Présentation de « Les déportés du cambrien »
Un teaser pour vous donner envie…
(Si vous souhaitez en savoir le moins possible sur le livre, lisez seulement cette partie)
En 1984, la « syndicature » prend le pouvoir aux États-Unis. Ce système politique capitaliste dérive petit à petit vers un mode de gouvernement répressif et totalitaire. Un petit groupe contestataire oeuvre dans l’ombre pour tenter de contrer la propagande en place. S’y côtoient des hommes et des femmes destinés à devenir des figures emblématiques de cette opposition clandestine, et notamment le sage Norman Pleyel, ou le radical Jack Bernstein, qui fait entrer dans le mouvement son ami Jim Barrett. Parmi eux également un génial mathématicien, dont les compétences sont mises au service de la cause mais aussi de son ambition personnelle de rendre possible le voyage dans le temps : Edmond Hawksbill.
Jim Barrett fait partie des « déportés du cambrien« , à Hawksbill Station. Il est ici depuis 2008, il y a de cela 20 ans, et il est devenu la figure tutélaire de la petite communauté de prisonniers politiques envoyés passer le reste de leurs jours dans ce camp dont on ne revient pas. Parmi ses camarades, la plupart deviennent fous, leur esprit brisé par cet environnement mort et par l’impossibilité d’un espoir de retour. Tous s’entraident pourtant et tous ont appris à vivre du mieux qu’ils peuvent, avec ce qu’ils peuvent pêcher comme avec les vivres et divers objets que la syndicature, dans sa grande générosité, daigne leur faire parvenir via le machine qu’ils dénomment « le Marteau« .
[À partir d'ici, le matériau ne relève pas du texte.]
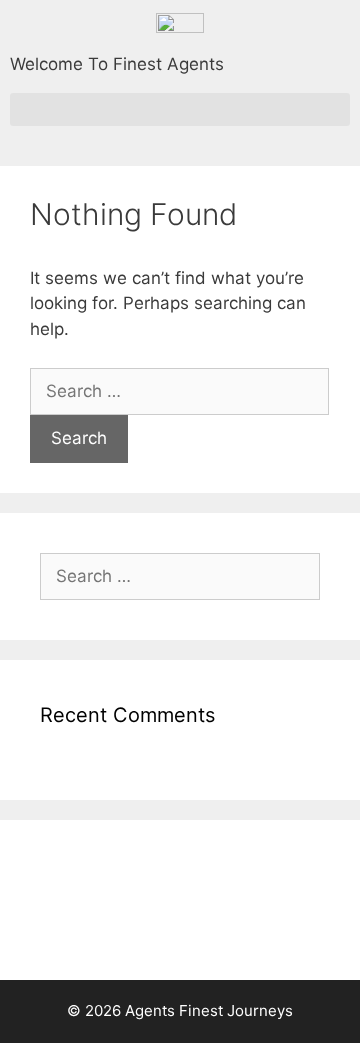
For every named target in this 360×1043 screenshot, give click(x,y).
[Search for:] (179, 391)
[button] (180, 109)
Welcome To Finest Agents (117, 64)
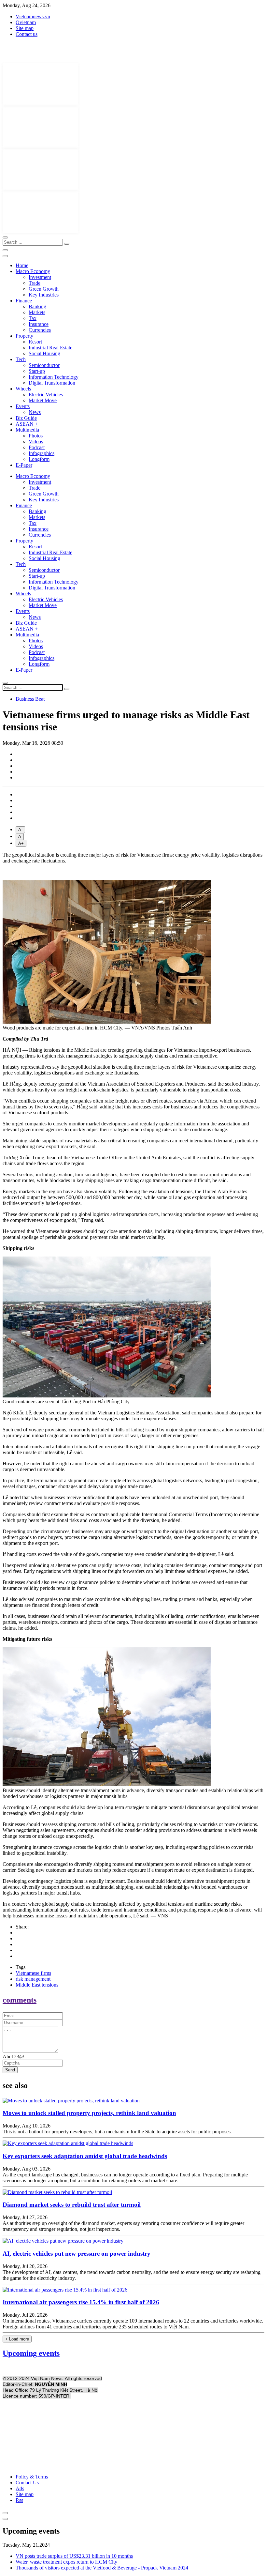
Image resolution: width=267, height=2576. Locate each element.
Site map (25, 28)
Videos (36, 441)
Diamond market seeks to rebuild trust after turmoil (72, 2204)
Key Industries (44, 294)
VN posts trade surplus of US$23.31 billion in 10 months (74, 2556)
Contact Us (27, 2482)
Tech (21, 359)
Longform (39, 459)
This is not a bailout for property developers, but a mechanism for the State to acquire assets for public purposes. (117, 2131)
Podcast (37, 447)
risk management (33, 1979)
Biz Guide (26, 418)
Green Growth (44, 289)
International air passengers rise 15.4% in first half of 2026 (81, 2302)
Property (24, 336)
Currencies (40, 330)
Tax (32, 318)
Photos (36, 435)
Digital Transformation (52, 383)
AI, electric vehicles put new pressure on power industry (76, 2253)
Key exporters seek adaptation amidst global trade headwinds (85, 2156)
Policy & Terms (32, 2476)
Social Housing (44, 353)
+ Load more (17, 2339)
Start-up (37, 371)
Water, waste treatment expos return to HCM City (66, 2562)
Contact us (26, 34)
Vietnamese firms (33, 1973)
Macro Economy (33, 271)
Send (10, 2069)
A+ (21, 843)
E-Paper (24, 465)
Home (22, 265)
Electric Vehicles (46, 394)
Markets (37, 312)
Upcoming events (31, 2353)
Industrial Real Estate (50, 347)
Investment (40, 277)
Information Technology (53, 377)
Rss (19, 2500)
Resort (35, 341)
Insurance (39, 324)
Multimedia (27, 430)
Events (23, 406)
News (35, 412)
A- (20, 829)
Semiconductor (44, 365)
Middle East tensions (37, 1985)
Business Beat (30, 699)
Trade (34, 283)
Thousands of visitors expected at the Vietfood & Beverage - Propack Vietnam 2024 (102, 2567)
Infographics (41, 453)
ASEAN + (27, 424)
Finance (24, 300)
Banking (37, 306)
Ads (20, 2488)
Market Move (43, 400)
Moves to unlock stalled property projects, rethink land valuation (89, 2113)
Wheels (23, 388)
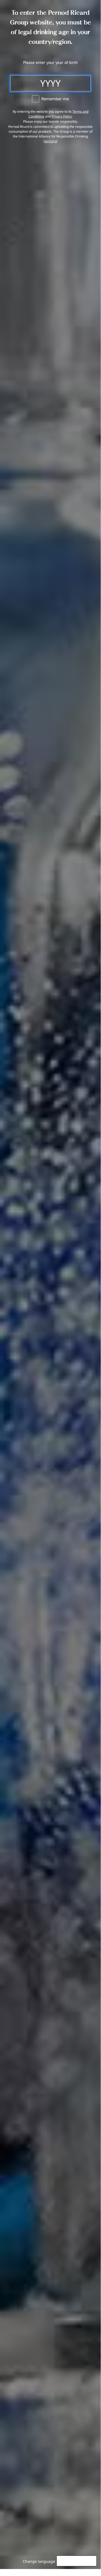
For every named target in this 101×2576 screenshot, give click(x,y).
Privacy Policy (62, 116)
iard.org (50, 141)
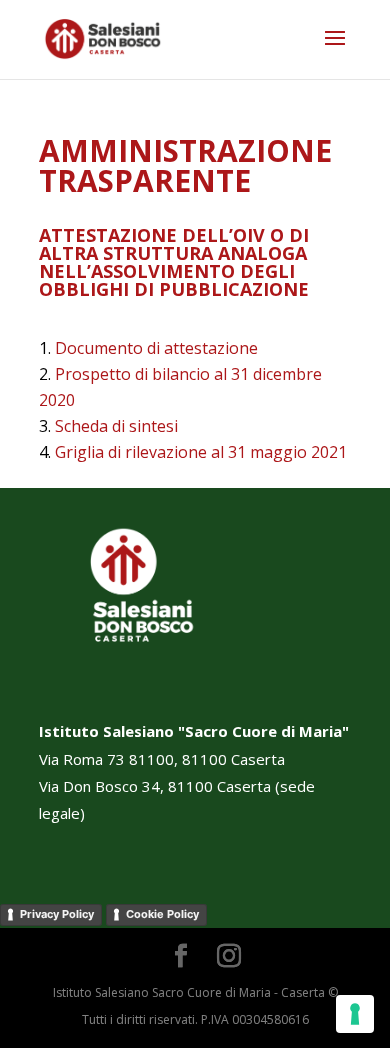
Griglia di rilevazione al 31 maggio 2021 (201, 452)
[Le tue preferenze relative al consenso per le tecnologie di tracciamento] (355, 1014)
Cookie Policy (162, 914)
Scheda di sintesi (116, 426)
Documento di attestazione (156, 348)
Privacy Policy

Un beau jour pourtant le Marteau qui n’a plus fonctionné depuis longtemps semble se remettre en branle. Quelque chose va être expédié, ou bien peut-être quelqu’un ?
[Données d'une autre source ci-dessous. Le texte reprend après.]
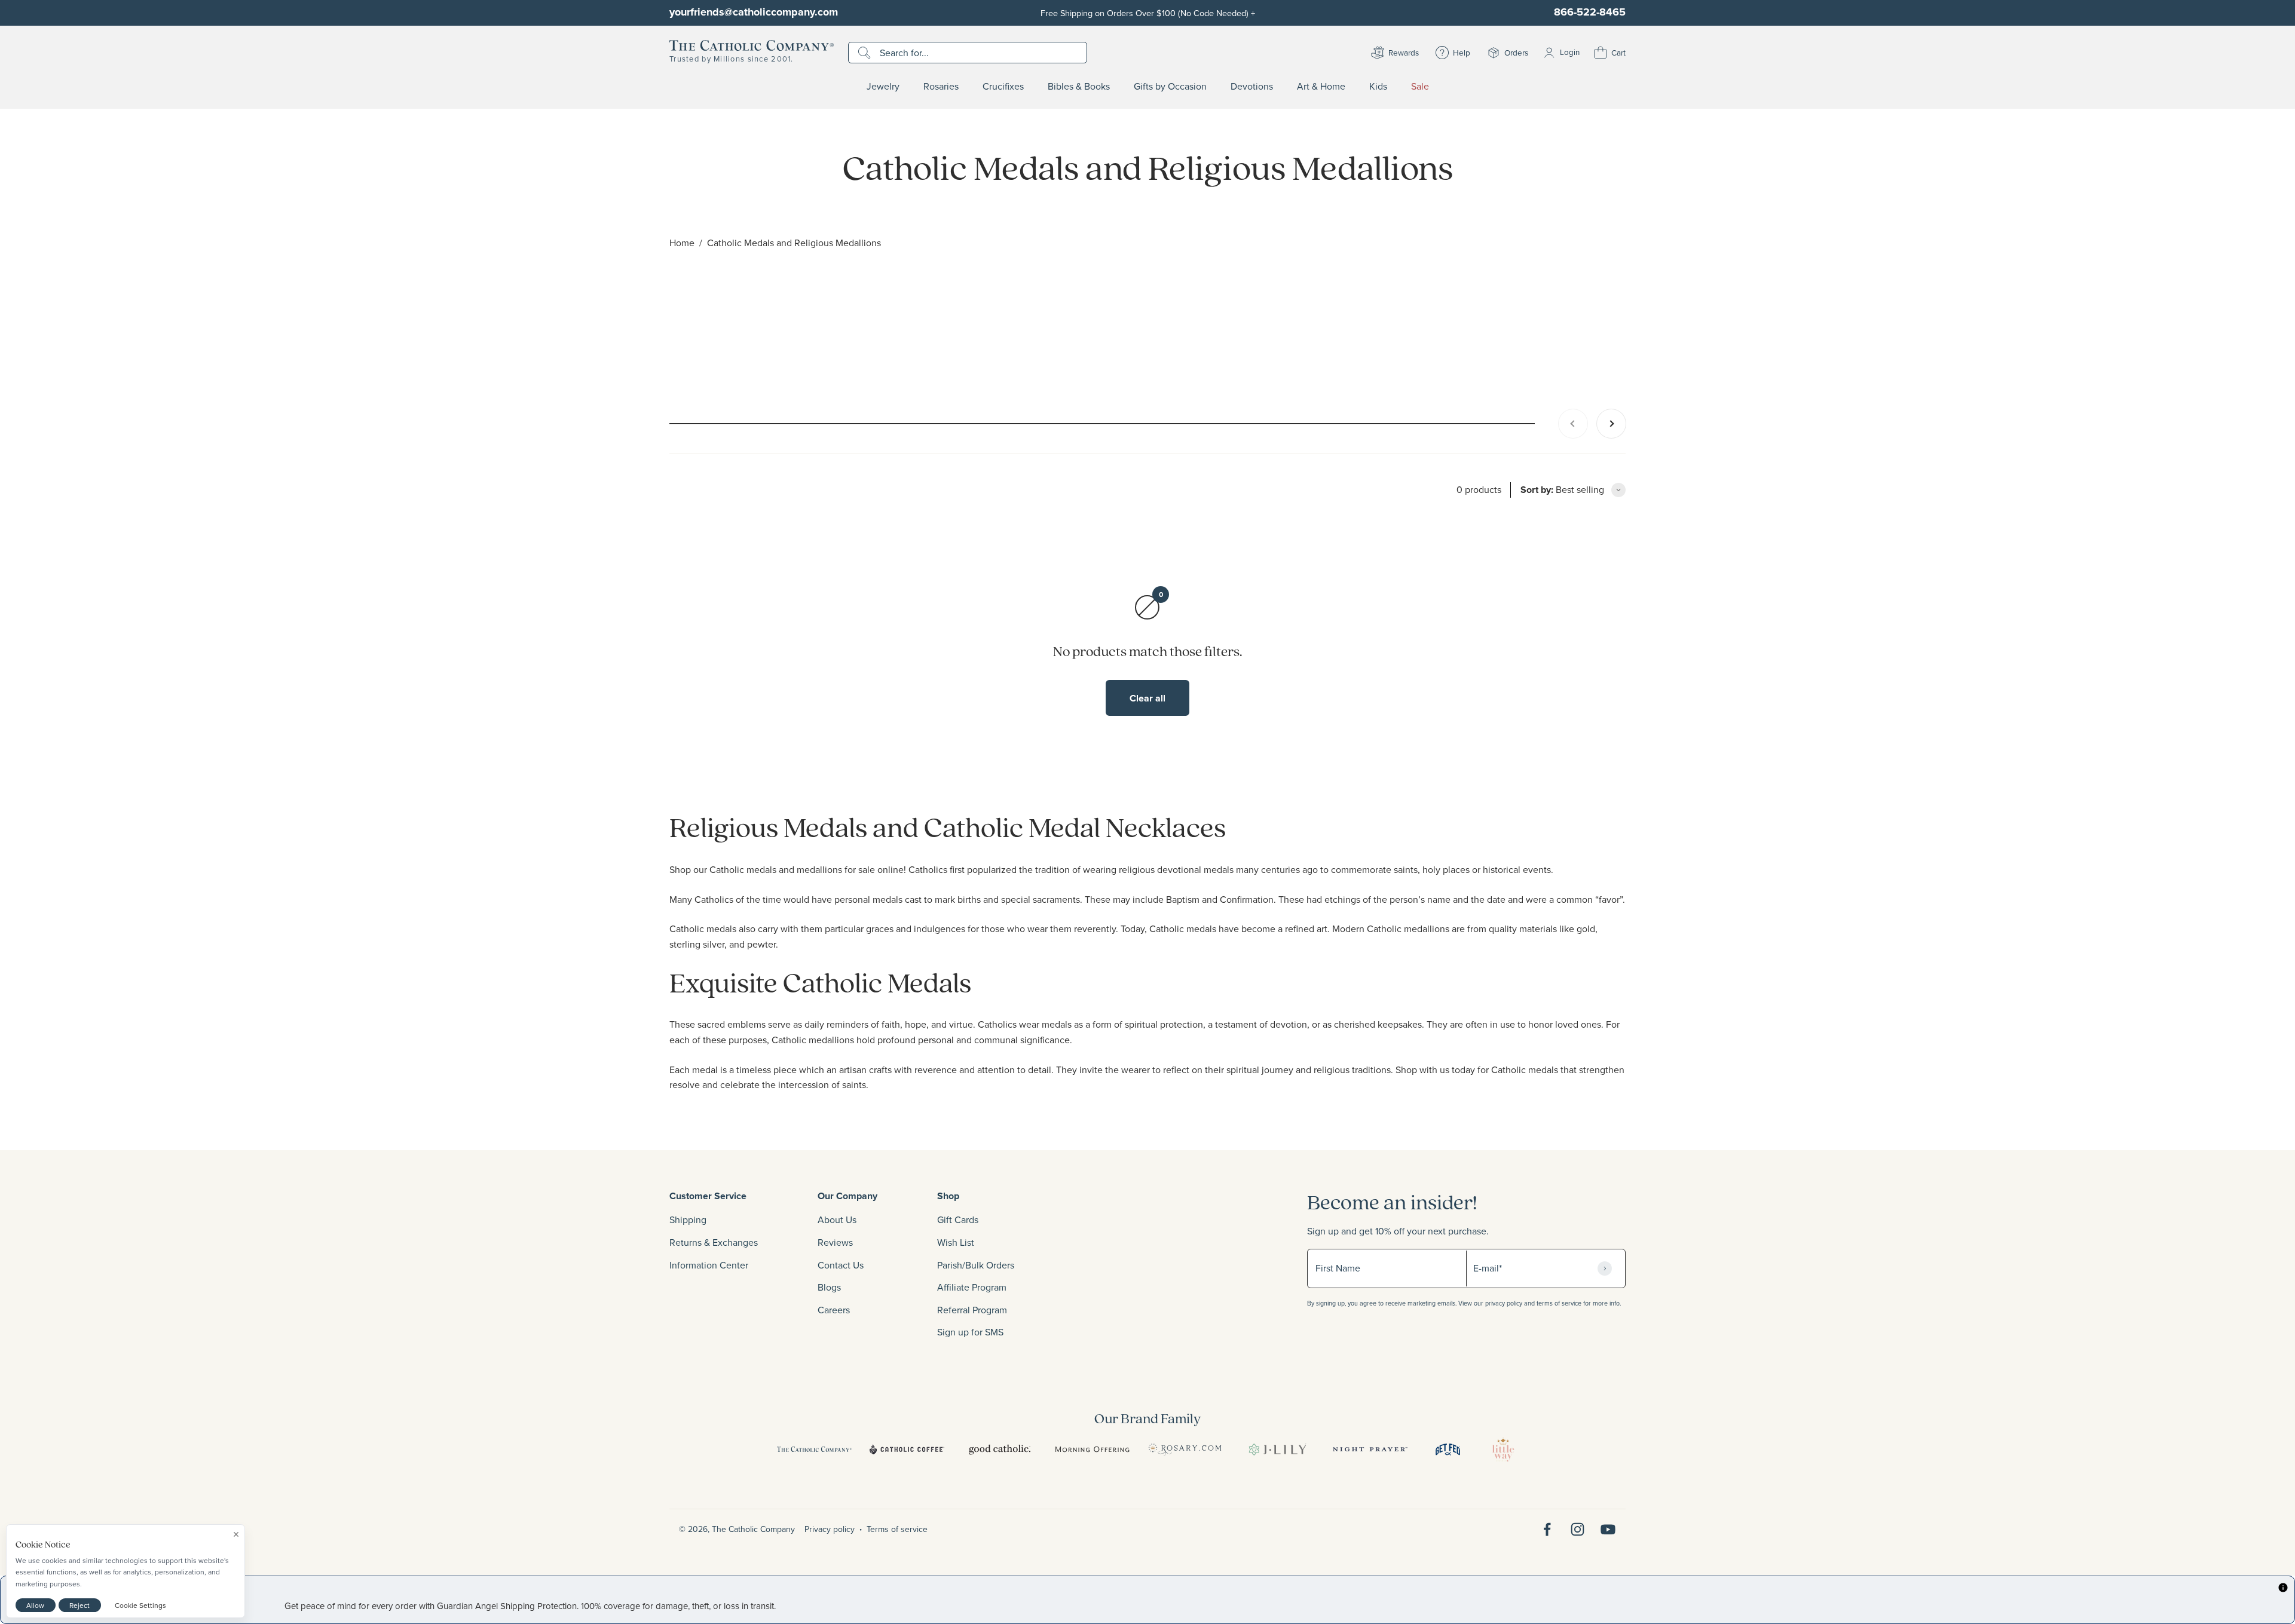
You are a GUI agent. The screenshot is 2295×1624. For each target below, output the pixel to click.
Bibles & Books (1079, 86)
Quel étonnement lorsque les vieux activistes déchus voient débarquer dans leur royaume minéral un jeune homme qui ne ressemble pas vraiment à un militant politique… Lew Hahn va apporter avec lui une chose à laquelle personne ne pourrait s’attendre, et qui va bouleverser bien des convictions.
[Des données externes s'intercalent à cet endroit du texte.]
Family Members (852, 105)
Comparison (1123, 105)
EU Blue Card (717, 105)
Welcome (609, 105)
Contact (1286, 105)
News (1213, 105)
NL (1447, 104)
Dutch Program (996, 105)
Mais Hawksbill Station marque les hommes, dans leur chair et dans leur esprit. Un esprit malade dans un corps meurtri. Alors, ce nouveau déporté ne risque t-il pas de déstabiliser la solidarité que Jim Barrett et quelques autres ont réussir à maintenir dans ce camp d’un autre âge, d’un autre temps, d’une autre ère… du cambrien ?
« Le Marteau rougeoie. Nous allons bientôt avoir de la compagnie. »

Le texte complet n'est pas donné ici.